◆ **WHAT IS BEING ASKED**: Exclude every picture. Output verbatim the lines from the one containing "At what coordinates should I click to accomplish: Click" to the end of the data.

◆ **DATASET RECORDS**:

________________________________________

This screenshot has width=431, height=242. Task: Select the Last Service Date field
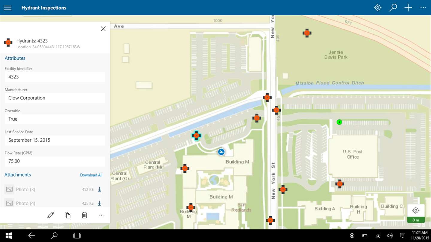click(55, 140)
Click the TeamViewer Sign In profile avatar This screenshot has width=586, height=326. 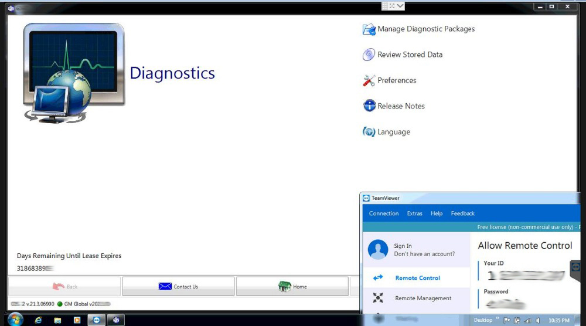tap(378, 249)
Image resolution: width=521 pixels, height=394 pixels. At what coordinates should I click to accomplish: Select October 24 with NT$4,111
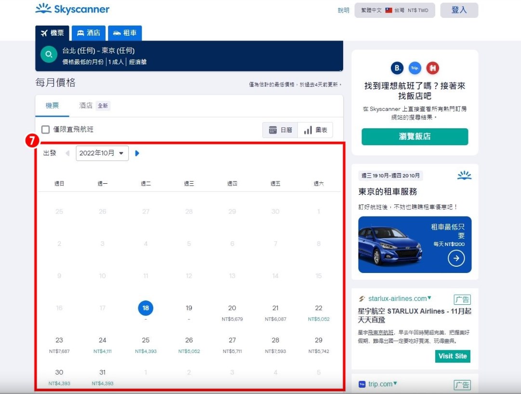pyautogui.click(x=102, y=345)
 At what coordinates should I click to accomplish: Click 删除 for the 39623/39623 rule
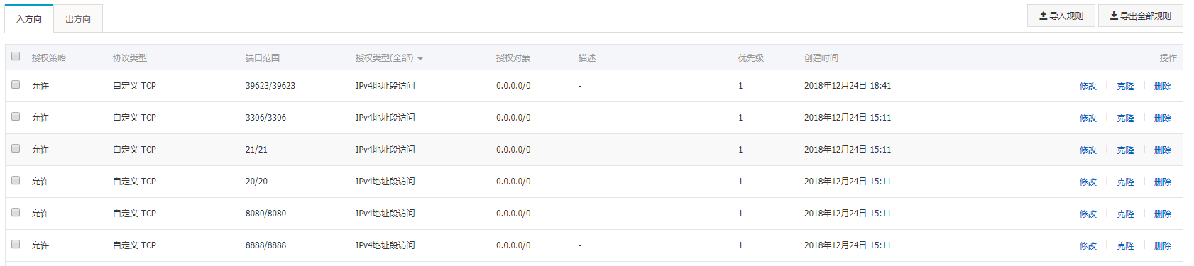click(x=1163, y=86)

________________________________________

◆ **RESULT OF THIS EXERCISE**:
 At what coordinates should I click to accomplish: Click 删除 for the 39623/39623 rule
click(x=1163, y=86)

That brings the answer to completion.